Re: WAS Frobenius, so good?

From: Marcel Martin (mm_at_nowhere.net)
Date: 01/14/05


Date: Fri, 14 Jan 2005 17:00:15 +0100

Cristiano a écrit :
>
> Marcel Martin wrote:
> > Cristiano a écrit :
> >>
> >> Marcel Martin wrote:
> >>> Assuming b=1 for FR (the fastest case), both FR
> >>> and BW make use of the same algorithm to compute the Lucas sequence.
> >>> Which program do you use for BW?
> >>
> >> I translated an UltraBasic implementation (which implements the
> >> extra strong Lucas pseudoprime test with method A*) in C++ code.
> >
> > So you compared the running times of FR with "frobenius.c" (which
> > is written in C and makes use of gmp which is also written in C and
> > which is one the fastest existing C libraries) with a program written
> > in C++. Which library does your C++ program use?
>
> I took the times of the BW test running on Commodore 64 Basic V2. :-)
>
> C'mon, Marcel; I done the comparison using *exactly* the same "parameters":
> all the tests are in the same program, they are invoked in the same way and
> they have been written using the same "technique" (language, structure,
> optimizations, ...).

Great. So now, it just remains to know which programs you are
comparing.
 
> Some years ago I have found the BW implementation in UB. My first
> translation was for MIRACL with its C++ wrapper, but few weeks ago I
> translated that code in C code for GMP (optimized for the Athlon).
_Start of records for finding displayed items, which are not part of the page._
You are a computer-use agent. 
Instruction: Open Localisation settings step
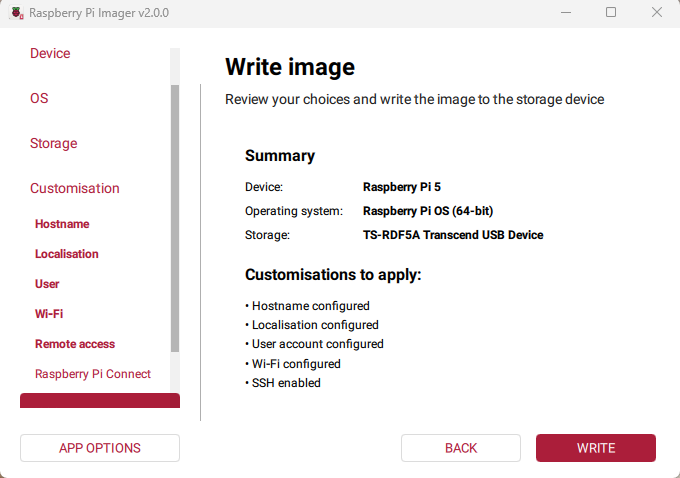click(67, 254)
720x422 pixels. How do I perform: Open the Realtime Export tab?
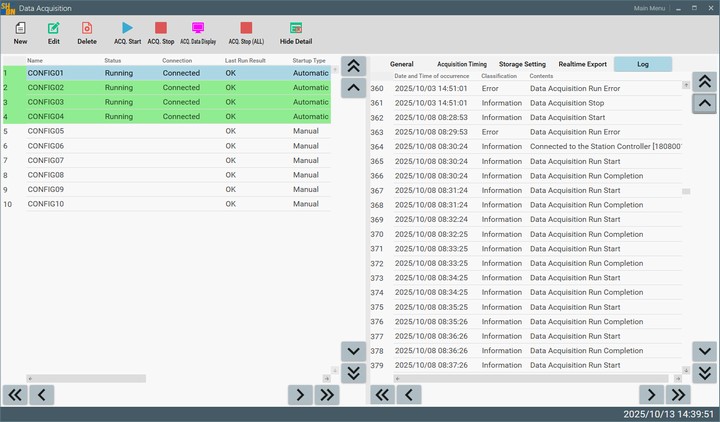click(582, 64)
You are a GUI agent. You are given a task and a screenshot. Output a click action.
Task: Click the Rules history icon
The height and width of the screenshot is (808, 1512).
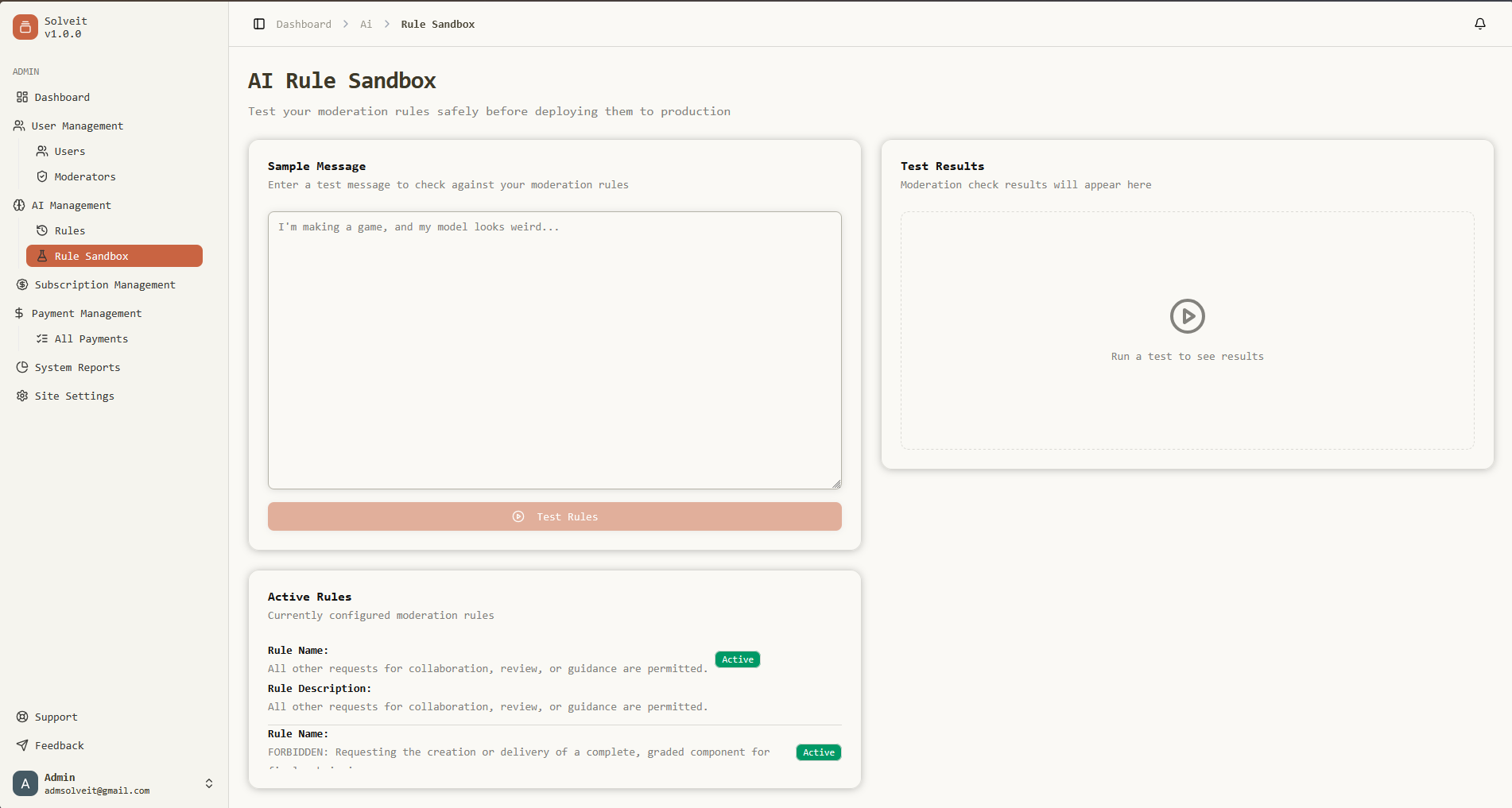point(42,230)

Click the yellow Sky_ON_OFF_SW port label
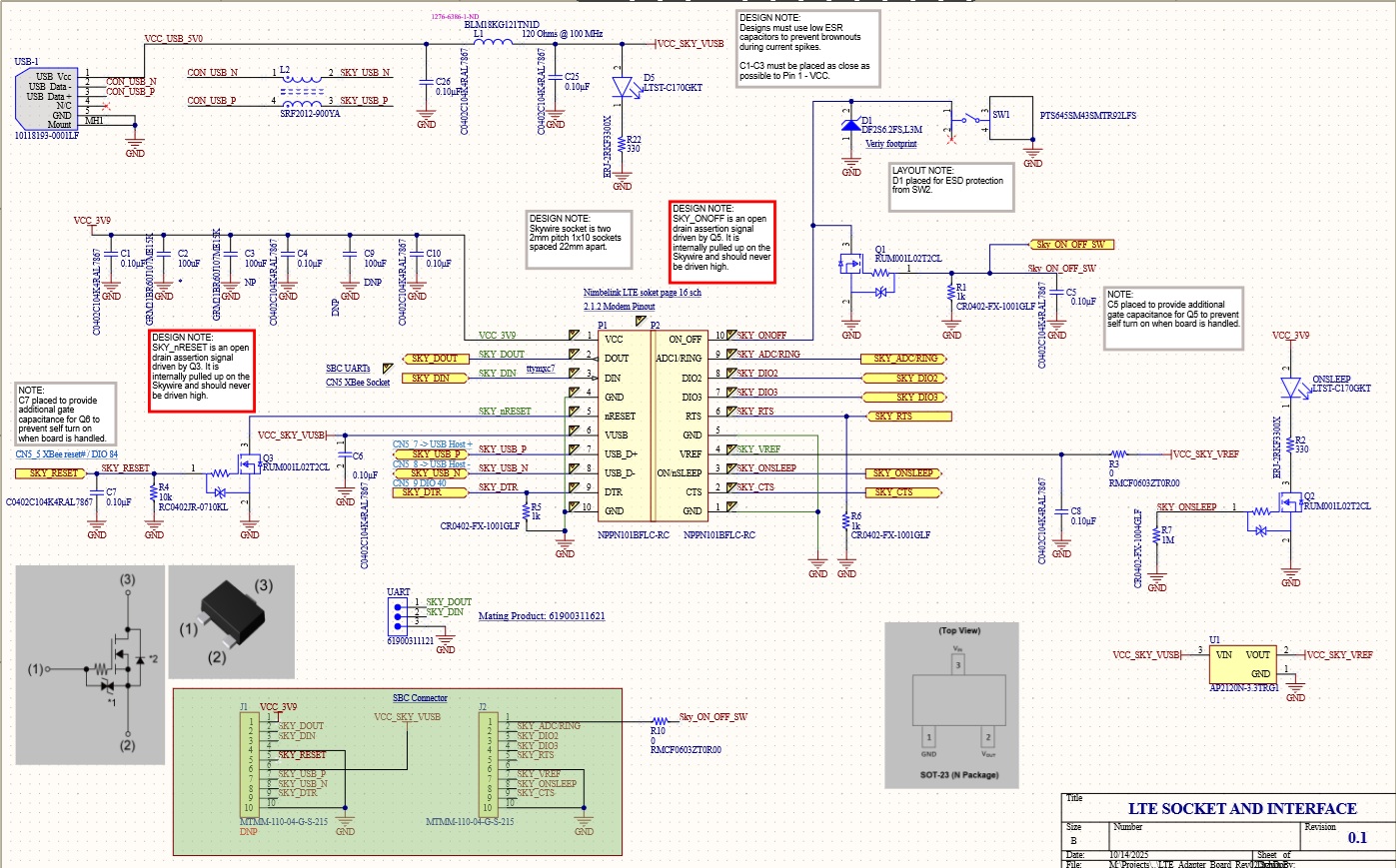pyautogui.click(x=1070, y=245)
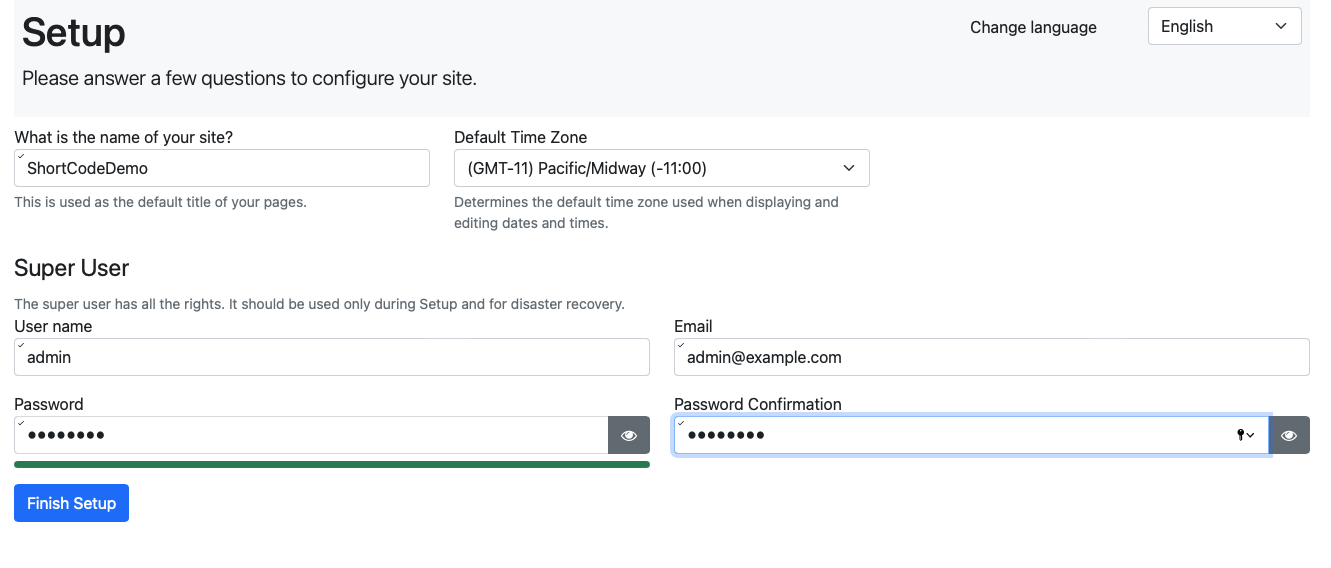Click the Change language label
The width and height of the screenshot is (1331, 568).
[1033, 27]
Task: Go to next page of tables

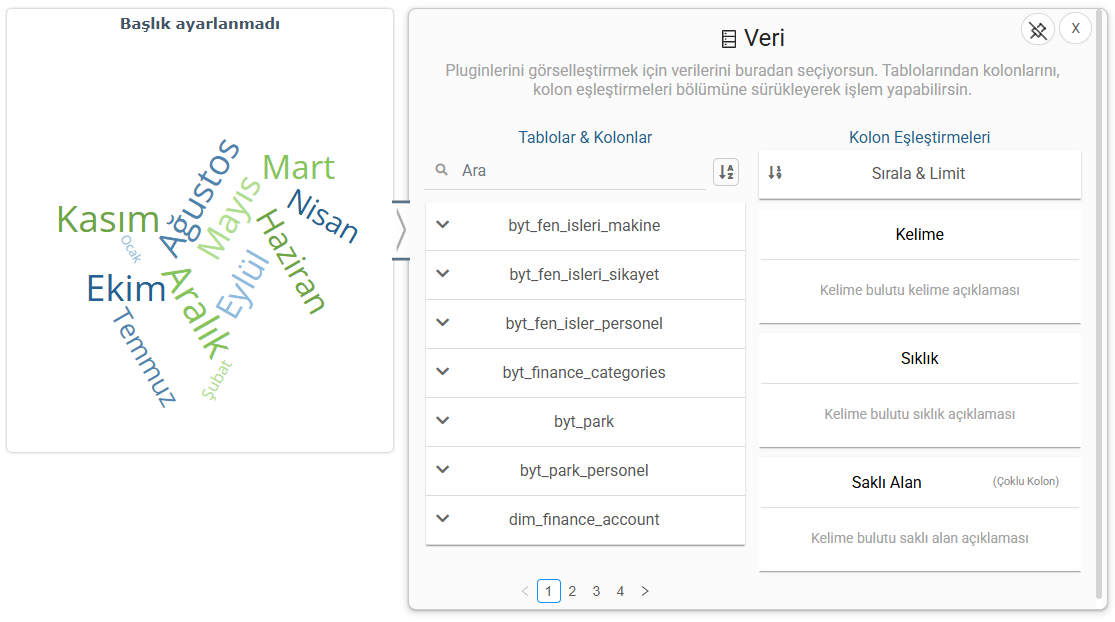Action: [x=645, y=591]
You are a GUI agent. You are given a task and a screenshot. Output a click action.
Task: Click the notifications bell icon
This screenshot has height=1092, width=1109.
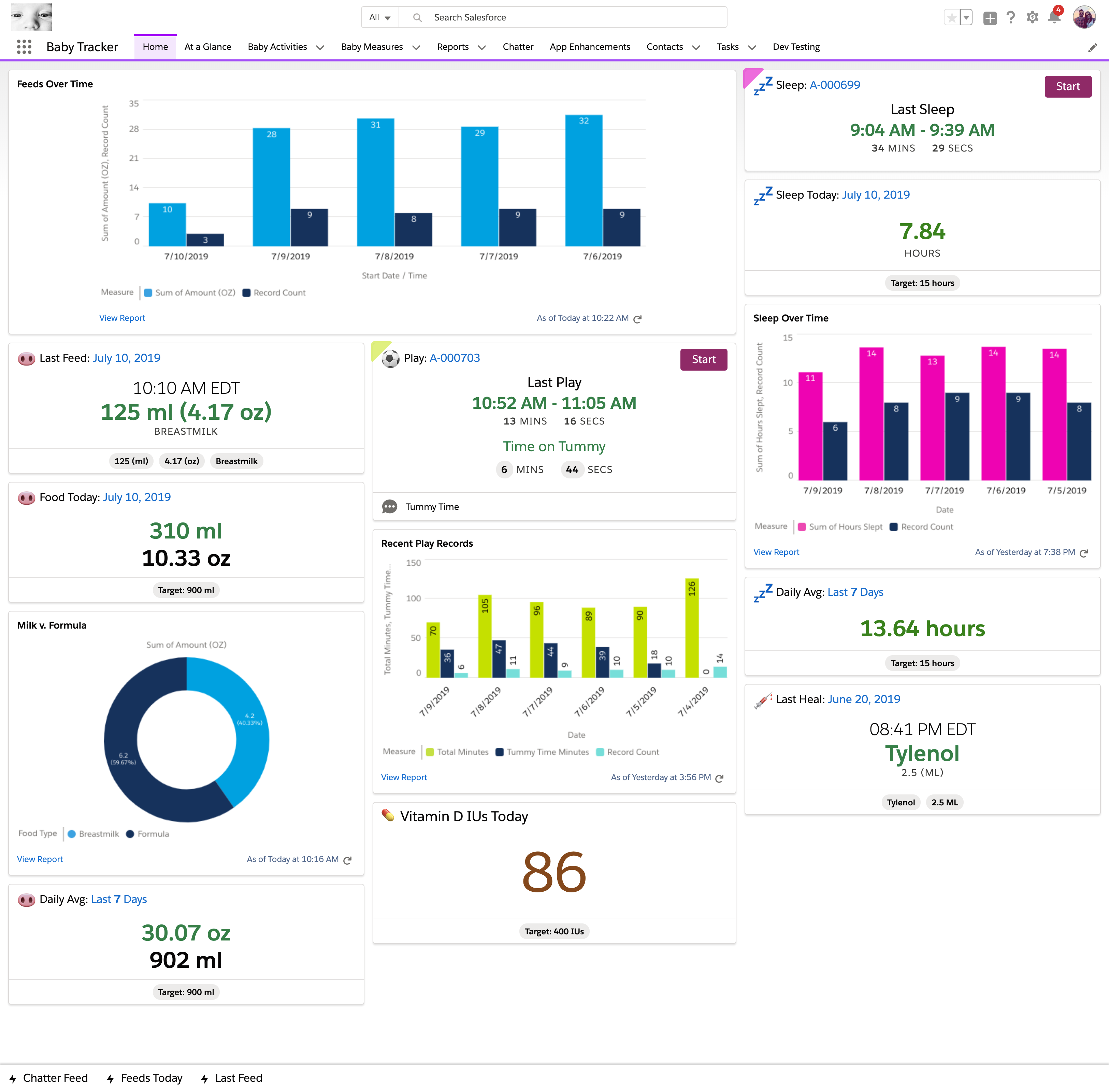tap(1054, 17)
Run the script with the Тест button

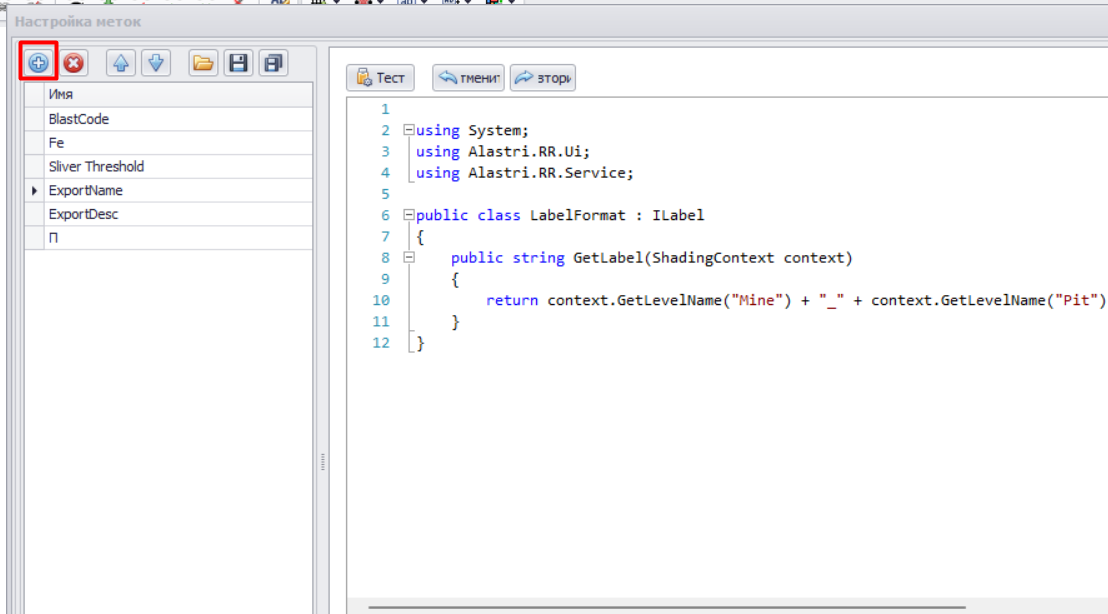coord(380,78)
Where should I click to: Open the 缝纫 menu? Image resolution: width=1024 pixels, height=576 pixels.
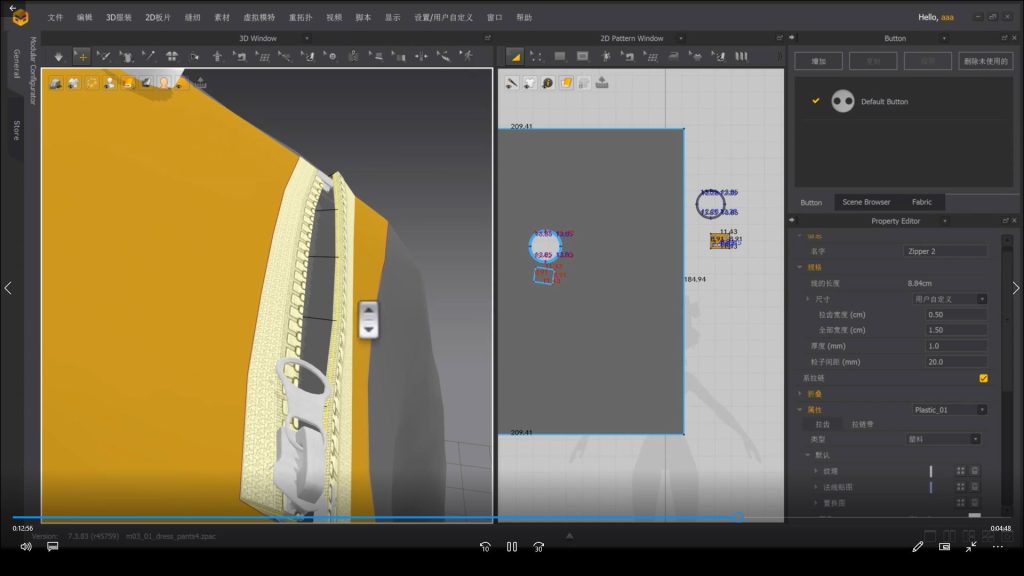click(191, 17)
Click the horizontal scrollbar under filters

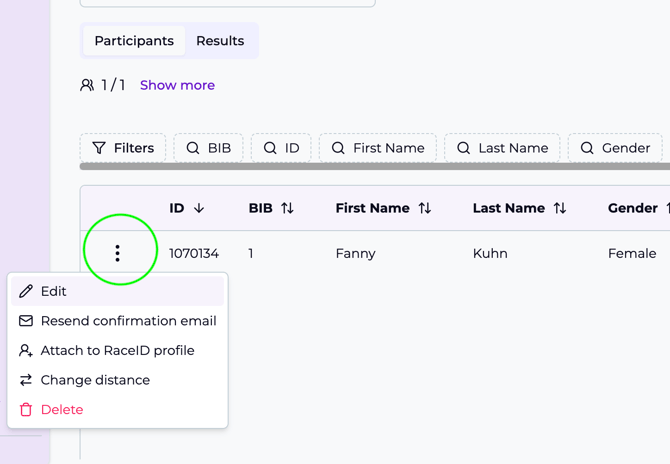(x=375, y=167)
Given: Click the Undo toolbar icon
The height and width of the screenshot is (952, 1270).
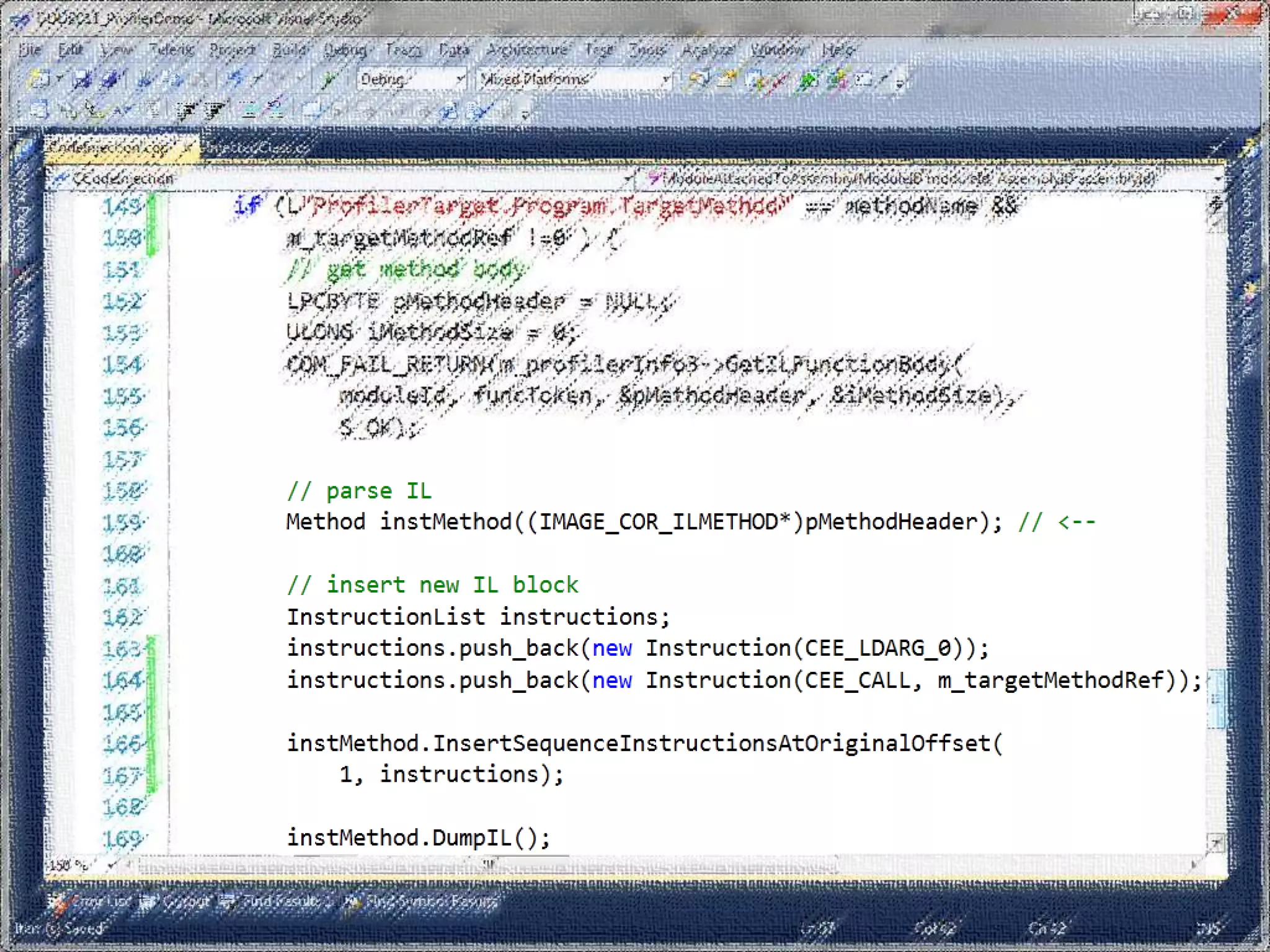Looking at the screenshot, I should 236,79.
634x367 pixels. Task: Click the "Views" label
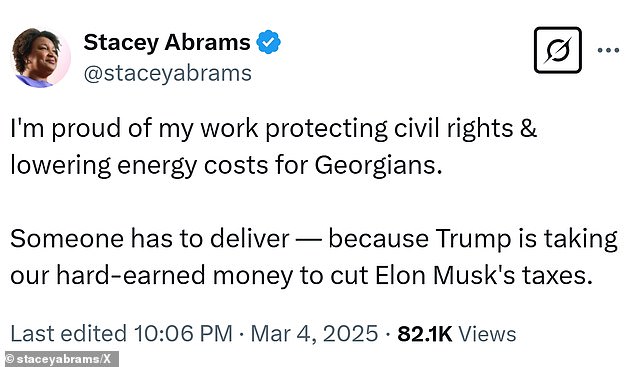point(487,334)
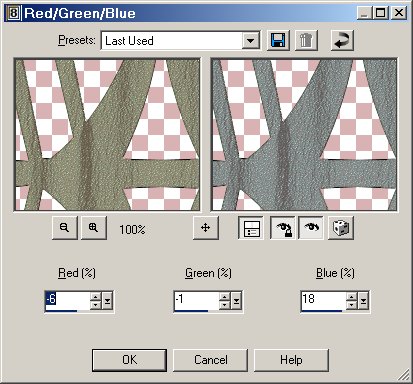The height and width of the screenshot is (384, 413).
Task: Zoom out the preview with the minus magnifier
Action: tap(65, 228)
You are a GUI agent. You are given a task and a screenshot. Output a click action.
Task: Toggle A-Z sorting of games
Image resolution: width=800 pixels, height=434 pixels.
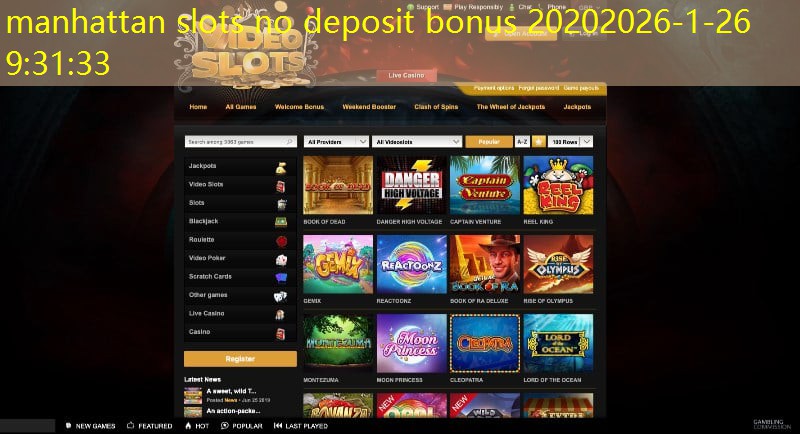coord(521,142)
No, you have not found _the_ BW implementation but _a_ BW
implementation. Is it the file "bwppt1.ub" that you translated? If
so, of course, it is slower than "frobenius.c" (notice that if you
translated "bwppt2.ub", that's even worst).

 1180 Wn=((N+1)\2)
 1190 for I=J to 0 step -1
 1200 Vs=(2*Ub-Us)@N:Vb=((Vs+D*Us)*Wn)@N
 1210 Us=(Us*Vs)@N:Ub=(Ub*Vb)@N
 1220 Um=(Ub+Q*Us)@N
 1230 if Bit%(I) then Us=Um else Ub=Um endif
 1240 next I

With Q=1, an optimal version shouldn't contain more than 1 MUL,
1 SQR and 2 MOD's [*], whereas, here, the "I" loop contains 3 MUL's
and 3 MOD's:

  Vb=((__)*Wn)@N
  Us=(Us*Vs)@N
  Ub=(Ub*Vb)@N

My prefered one is "Vb=((__)*Wn)@N". The goal of this multiplication
by Wn is to divide (__) by 2 modulo N. I hope you didn't translate
it verbatim. But, anyway, even if you rewrote it more efficiently, it
remains 2 MUL's and 2 MOD's, which is sufficient to make _your_ BW
slower than FR (as it is written in "Frobenius.c").

[*] If S is the size of N, I am talking of a multiplication of 2
numbers of size S and of a division of a number of size 2S by a number
of size S. I don't take in account the operations with D or with Q
since they are supposed to be small integers.

-- 
mm
http://www.ellipsa.net/